Tag Archives: Excel

Powering Up HDInsight with Power BI

On Tuesday, September 15, I presented on this topic for Pragmatic Works. You can find that session here. This session is based on five blog posts that I created in August 2015.

HDInsight Series Featured Pic

Setting Up and HDInsight Cluster (No Scripts Required)

Exploring the Microsoft Azure HDInsight Query Console (No Scripting Required)

Uploading Files to an HDInsight Cluster (No Scripting Required)

Using Power BI with HDInsight Part 1: Power Query and Files

Using Power BI with HDInsight Part 2: Power BI Desktop and Hive

My goals for this series

1. Document using Power BI with HDInsight

2. Prove that you can set up a HDInsight Cluster with no scripts

Other References from the Session

Azure: http://azure.microsoft.com/en-us/

Cloud Berry: http://www.cloudberrylab.com/free-microsoft-azure-explorer.aspx

Wrap Up from the Session

A few questions were asked during the session and I wanted to handle some of them here.

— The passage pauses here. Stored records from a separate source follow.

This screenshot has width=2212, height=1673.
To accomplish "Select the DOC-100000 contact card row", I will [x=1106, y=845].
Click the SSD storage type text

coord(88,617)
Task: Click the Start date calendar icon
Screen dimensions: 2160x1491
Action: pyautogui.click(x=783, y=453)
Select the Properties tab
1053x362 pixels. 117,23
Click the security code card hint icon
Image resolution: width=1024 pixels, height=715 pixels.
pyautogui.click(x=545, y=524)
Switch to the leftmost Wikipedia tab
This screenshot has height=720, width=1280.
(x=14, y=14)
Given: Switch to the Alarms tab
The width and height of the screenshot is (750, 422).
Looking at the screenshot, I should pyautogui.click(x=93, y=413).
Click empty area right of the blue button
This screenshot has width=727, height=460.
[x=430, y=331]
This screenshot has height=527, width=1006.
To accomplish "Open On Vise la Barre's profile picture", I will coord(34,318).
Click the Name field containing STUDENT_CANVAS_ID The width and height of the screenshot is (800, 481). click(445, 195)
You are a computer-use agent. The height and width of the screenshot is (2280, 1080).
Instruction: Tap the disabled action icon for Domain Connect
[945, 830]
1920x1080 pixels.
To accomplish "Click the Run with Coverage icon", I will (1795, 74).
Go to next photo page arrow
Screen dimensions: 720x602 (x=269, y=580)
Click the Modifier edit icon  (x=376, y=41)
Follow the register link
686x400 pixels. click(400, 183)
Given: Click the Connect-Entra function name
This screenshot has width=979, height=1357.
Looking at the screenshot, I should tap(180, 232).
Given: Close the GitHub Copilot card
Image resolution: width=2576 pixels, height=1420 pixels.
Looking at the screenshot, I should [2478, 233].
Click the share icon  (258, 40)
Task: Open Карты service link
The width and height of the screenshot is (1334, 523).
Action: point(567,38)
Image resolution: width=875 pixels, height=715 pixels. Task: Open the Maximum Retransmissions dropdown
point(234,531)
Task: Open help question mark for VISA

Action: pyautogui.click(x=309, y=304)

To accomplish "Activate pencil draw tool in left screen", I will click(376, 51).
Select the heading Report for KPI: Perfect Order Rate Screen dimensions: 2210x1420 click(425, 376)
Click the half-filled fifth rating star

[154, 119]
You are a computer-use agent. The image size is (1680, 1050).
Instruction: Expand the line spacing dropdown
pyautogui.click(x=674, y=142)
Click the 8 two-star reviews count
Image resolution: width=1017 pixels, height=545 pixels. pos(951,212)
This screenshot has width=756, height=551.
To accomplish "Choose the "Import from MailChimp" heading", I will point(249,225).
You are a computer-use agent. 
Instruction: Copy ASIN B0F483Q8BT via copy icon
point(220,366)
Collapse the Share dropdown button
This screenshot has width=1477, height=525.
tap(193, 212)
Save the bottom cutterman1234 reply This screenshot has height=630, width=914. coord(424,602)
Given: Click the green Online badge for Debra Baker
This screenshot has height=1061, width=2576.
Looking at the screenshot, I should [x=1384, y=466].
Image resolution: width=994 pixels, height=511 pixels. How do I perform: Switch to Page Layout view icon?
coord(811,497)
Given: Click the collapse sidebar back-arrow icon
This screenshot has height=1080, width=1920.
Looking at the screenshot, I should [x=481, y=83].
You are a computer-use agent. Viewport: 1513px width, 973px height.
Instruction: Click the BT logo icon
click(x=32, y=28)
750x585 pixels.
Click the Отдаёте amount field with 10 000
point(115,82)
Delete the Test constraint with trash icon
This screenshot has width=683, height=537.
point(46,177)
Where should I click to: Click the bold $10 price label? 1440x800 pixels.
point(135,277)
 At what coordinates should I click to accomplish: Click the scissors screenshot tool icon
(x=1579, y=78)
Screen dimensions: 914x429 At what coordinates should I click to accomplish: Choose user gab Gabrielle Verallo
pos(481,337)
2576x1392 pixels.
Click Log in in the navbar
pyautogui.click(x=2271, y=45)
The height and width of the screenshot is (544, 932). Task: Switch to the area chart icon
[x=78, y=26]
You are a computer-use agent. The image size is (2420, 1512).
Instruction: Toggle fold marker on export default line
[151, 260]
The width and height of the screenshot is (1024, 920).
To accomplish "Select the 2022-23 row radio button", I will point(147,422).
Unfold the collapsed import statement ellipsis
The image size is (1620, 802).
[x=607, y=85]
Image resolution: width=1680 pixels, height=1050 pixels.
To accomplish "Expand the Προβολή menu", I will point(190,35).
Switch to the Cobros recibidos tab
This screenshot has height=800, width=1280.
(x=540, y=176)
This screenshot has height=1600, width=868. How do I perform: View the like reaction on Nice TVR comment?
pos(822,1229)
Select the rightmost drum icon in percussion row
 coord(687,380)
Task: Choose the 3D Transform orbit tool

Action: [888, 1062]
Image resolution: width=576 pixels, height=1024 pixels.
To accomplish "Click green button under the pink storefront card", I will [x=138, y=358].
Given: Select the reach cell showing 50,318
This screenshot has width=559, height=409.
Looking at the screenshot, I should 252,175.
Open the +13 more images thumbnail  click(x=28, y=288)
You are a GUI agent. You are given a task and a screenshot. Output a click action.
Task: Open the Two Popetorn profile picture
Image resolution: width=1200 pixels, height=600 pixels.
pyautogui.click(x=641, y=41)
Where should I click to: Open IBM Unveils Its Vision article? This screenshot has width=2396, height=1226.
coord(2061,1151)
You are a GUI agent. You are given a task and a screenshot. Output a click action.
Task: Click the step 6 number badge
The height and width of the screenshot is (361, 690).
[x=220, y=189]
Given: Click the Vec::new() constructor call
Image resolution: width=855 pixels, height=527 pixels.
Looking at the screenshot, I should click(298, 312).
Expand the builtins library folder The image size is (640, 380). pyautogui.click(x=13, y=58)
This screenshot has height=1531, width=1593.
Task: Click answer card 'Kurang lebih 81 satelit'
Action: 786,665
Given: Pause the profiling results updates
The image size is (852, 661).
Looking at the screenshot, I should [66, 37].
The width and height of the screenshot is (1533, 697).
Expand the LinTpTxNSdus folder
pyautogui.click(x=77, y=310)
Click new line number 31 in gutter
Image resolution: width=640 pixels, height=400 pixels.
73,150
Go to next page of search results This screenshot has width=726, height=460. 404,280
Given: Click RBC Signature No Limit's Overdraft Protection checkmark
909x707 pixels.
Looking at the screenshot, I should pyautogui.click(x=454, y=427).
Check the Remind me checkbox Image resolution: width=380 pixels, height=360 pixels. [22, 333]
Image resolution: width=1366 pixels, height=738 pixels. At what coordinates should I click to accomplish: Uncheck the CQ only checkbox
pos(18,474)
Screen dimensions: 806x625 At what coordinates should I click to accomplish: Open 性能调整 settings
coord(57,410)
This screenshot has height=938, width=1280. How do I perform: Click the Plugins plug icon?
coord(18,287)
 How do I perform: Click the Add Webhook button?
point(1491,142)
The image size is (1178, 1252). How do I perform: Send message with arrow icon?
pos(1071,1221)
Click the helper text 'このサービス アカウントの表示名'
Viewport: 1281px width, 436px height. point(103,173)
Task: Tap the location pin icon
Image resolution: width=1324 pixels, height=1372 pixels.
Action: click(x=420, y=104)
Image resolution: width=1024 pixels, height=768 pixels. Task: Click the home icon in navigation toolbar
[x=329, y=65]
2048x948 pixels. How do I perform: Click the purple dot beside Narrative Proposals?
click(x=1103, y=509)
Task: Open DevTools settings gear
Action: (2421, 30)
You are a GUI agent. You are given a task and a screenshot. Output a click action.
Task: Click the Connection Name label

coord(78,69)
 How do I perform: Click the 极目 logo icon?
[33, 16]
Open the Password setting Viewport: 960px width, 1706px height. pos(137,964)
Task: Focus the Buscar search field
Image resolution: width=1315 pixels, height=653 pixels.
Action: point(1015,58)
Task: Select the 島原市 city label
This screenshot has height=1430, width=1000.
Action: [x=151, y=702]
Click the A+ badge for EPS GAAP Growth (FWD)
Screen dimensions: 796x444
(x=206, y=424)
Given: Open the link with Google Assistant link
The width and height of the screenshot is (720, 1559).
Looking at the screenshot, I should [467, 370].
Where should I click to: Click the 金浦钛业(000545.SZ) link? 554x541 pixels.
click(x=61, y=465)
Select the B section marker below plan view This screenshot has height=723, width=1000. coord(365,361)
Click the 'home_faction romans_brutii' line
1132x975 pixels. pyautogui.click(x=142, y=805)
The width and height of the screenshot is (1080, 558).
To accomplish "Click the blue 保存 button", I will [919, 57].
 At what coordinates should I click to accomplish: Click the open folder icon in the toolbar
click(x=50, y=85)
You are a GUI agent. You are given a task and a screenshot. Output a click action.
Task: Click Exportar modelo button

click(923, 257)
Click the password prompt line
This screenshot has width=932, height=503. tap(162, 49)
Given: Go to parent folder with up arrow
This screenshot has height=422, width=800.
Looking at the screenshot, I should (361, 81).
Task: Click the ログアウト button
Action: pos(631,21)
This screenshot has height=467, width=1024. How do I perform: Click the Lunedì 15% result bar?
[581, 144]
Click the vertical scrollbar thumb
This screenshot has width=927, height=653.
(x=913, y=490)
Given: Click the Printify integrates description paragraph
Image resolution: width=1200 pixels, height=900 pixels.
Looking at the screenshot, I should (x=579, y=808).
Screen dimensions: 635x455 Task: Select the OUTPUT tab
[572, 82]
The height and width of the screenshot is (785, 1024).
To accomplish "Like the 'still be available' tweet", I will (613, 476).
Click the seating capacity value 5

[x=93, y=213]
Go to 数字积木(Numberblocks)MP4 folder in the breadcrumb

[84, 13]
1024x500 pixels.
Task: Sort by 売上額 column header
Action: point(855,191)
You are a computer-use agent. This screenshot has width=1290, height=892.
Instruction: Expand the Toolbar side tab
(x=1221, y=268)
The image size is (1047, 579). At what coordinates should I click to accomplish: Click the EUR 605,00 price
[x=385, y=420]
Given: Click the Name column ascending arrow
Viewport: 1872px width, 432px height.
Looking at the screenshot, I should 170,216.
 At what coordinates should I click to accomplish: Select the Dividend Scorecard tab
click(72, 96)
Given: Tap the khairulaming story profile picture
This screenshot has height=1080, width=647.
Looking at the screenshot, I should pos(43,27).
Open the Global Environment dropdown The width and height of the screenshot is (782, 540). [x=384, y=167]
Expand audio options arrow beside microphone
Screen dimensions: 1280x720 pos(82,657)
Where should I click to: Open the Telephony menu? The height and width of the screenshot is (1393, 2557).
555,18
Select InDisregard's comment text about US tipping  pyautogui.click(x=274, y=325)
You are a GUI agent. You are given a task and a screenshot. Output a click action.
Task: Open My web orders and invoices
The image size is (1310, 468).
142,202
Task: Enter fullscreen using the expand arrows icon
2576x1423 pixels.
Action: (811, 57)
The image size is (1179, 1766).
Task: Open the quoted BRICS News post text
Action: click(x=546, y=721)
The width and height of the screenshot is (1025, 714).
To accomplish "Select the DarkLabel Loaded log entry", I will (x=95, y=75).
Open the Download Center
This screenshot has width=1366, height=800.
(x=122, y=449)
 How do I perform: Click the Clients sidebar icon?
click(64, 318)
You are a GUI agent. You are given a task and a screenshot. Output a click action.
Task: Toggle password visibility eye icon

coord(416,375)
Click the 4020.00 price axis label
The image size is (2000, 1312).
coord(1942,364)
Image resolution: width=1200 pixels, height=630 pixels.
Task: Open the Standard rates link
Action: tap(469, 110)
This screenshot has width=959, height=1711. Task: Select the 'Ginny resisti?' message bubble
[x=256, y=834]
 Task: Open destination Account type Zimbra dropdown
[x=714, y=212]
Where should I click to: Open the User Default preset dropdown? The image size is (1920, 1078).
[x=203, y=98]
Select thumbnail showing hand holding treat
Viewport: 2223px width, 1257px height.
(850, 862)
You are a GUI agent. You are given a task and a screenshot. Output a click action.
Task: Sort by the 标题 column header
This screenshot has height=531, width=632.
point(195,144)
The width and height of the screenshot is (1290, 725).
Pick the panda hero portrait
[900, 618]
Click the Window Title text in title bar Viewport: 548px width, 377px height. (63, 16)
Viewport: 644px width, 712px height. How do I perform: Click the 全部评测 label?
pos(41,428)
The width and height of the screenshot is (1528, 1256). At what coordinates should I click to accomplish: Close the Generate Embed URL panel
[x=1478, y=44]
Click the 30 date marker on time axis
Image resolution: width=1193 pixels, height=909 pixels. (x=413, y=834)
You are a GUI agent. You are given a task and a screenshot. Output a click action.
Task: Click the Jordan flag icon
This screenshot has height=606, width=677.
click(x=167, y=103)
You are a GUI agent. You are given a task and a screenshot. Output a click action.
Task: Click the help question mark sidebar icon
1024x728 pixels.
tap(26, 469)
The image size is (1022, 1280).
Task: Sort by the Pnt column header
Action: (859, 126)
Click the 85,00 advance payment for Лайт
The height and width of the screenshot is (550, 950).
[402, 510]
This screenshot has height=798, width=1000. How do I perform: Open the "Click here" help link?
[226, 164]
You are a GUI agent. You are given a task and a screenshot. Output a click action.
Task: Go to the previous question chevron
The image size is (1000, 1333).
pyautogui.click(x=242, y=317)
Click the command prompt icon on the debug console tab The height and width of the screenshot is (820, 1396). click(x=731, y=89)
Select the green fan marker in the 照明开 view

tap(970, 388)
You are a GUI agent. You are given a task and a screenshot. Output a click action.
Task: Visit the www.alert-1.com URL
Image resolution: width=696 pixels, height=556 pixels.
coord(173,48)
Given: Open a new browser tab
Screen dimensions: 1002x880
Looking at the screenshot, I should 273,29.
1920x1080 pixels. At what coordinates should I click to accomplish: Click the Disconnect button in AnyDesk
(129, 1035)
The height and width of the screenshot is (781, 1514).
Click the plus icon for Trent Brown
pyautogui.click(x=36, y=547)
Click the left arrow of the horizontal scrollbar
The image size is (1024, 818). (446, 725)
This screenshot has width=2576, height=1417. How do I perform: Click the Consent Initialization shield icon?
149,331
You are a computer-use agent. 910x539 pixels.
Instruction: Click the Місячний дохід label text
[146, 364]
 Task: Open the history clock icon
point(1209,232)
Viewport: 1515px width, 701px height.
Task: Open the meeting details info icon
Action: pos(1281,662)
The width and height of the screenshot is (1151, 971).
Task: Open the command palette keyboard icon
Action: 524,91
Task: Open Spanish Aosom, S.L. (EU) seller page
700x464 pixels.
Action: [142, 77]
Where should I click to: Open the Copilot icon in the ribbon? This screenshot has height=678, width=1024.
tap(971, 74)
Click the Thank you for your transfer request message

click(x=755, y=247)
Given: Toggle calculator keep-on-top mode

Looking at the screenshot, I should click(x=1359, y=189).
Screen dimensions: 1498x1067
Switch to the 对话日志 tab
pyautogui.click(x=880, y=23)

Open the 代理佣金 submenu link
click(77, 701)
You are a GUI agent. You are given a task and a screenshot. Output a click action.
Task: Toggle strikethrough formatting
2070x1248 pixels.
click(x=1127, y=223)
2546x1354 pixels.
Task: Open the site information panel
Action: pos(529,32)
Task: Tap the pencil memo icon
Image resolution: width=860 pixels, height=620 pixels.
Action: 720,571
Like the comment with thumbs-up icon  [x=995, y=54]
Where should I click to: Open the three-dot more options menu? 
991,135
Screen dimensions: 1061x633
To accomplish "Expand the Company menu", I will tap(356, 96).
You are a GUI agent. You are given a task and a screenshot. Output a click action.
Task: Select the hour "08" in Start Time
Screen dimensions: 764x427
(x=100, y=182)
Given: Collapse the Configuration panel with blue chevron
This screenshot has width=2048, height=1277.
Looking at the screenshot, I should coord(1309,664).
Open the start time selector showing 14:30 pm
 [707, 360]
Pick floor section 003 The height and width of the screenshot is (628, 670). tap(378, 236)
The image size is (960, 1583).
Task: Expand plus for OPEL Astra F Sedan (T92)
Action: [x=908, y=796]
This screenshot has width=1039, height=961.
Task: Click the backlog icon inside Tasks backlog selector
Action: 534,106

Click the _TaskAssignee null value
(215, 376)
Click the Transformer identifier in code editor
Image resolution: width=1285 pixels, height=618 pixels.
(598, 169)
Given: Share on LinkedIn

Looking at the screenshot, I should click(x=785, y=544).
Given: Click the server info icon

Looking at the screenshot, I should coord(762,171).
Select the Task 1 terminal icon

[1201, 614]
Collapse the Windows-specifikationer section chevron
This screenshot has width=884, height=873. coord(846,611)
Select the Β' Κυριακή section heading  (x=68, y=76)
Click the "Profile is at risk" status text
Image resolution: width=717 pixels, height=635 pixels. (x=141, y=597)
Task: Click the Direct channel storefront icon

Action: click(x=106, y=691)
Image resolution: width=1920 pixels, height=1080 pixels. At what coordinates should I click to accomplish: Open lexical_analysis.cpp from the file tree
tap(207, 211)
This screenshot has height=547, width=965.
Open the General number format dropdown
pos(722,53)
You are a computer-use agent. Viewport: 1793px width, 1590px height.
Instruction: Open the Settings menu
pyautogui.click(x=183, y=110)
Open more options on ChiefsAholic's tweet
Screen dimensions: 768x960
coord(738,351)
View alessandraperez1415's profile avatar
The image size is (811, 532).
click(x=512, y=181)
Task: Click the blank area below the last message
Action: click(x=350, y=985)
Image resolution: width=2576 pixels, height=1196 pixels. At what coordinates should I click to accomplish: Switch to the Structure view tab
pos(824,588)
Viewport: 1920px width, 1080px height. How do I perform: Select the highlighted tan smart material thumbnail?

Why did you not use Azure Resource Manager to deploy storage?

I did this as simple as possible and did not need to use the Resource Manager for my demos. However, if you need to rebuild the cluster quickly, the Azure Resource Manager would be a good option. Find out more here: https://azure.microsoft.com/en-us/documentation/articles/hdinsight-provision-clusters/. This site will also walk through scripts and other options for setting up HDInsight clusters.

Why didn’t the table structure show up in the Power Query demo?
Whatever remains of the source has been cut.